In order to create a Storage object, user has to specify the prefix path to a directory. Cerebro will create the following sub-directory structure inside that directory to organize the above data artifacts.

  • <prefix_path>/train_data : Contains all the training data
  • <prefix_path>/val_data : Contains all the validation data
  • <prefix_path>/runs : (System generated) Contains the latest checkpoint and logs for every model organized in its own sub-directory named by the model ID.

It is also possible to override the above default naming convention during the Storage object creation time. For more details see here.

Generating Training and Validation Data

Training and validation data can be generated in two ways:

  1. As part of the model selection invocation : With this approach, user can simply pass the input data (e.g., in the form of a Spark DataFrame) directly into the model selection invocation .fit(df) method. Behind the scenes, Cerebro will first materialize the data into the storage medium before invoking the model selection process. Training and validation splits are generated based on a user specfied fraction or a column indicator in the input dataframe which has to be set when intializing the model selection object.

  2. As a separate step without any model selection invocation : With this approach, users can materialize the training data as a separate step. In order to do this they have create a Cerebro backend object (e.g., cerebro.backend.SparkBackend) and invoke the .prepare_data(..) method proving a storage object and input data (e.g., Spark DataFrame) as follows:

     backend = SparkBackend(spark_context=...)
     storage = HDFSStore('hdfs://host:port/exp_data')
     backend.prepare_data(storage, input_df, validation=0.25)
    

    After the above one-time step, users can create a Storage object pointing to the same storage directory and use it for performing model selection. Instead of .fit(df) method, they need to now invoke .fit_on_prepared_data() method.

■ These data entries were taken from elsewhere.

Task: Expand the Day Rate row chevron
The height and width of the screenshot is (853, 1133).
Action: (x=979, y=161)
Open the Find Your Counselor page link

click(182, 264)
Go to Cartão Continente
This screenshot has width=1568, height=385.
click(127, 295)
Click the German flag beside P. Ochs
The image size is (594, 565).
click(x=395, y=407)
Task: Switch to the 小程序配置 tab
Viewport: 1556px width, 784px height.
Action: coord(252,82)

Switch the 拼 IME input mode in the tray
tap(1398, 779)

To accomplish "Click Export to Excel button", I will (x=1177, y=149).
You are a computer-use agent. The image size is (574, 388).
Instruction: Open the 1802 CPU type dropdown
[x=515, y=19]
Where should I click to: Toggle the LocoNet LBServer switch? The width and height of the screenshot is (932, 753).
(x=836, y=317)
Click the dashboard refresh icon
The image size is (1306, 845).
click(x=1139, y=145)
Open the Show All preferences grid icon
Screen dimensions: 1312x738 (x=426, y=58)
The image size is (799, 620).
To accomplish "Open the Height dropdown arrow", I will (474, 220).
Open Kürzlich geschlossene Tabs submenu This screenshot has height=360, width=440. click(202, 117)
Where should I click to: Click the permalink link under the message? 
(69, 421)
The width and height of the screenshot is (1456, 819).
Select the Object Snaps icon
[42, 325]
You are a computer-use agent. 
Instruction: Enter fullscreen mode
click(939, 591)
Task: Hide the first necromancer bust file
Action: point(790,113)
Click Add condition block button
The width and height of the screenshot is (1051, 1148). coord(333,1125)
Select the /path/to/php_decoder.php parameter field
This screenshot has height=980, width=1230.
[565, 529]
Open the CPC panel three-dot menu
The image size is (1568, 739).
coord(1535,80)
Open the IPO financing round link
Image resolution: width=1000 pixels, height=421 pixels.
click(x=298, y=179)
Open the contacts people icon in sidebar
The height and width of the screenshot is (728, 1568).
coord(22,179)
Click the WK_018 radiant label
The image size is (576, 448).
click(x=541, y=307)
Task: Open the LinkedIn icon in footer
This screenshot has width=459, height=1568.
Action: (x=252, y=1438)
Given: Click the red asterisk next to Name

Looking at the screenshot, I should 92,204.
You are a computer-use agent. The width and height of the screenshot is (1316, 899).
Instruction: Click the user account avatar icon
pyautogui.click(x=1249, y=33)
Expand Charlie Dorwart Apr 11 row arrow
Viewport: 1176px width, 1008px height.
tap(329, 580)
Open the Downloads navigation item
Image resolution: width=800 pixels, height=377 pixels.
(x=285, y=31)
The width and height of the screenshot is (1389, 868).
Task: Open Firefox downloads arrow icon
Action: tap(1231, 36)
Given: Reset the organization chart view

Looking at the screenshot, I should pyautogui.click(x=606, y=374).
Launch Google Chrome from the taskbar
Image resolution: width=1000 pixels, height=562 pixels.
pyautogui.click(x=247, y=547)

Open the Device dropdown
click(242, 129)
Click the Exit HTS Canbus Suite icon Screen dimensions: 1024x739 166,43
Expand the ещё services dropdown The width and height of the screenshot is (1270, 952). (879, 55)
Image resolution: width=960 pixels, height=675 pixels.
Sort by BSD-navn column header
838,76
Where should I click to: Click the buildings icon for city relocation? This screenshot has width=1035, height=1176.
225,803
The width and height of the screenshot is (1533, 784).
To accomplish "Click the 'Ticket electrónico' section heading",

For both approaches, behind the scenes Cerebro uses the Petastorm library to materialize the data and subsequently read them during model training. Petastorm enables the use of Parquet storage from Tensorflow, Pytorch, and other Python-based ML training frameworks. One could also generate training and validation data using Petastorm outside of Cerebro and still use them for model training in Cerebro.

Adding Support for a New Storage Medium

In order to add support for a new storage medium, one has to implement a new class extending the Store class. Store class provides an abstraction over a filesystem (e.g., local vs HDFS) or blob storage database. It provides the basic semantics for reading and writing objects, and how to access objects with certain definitions.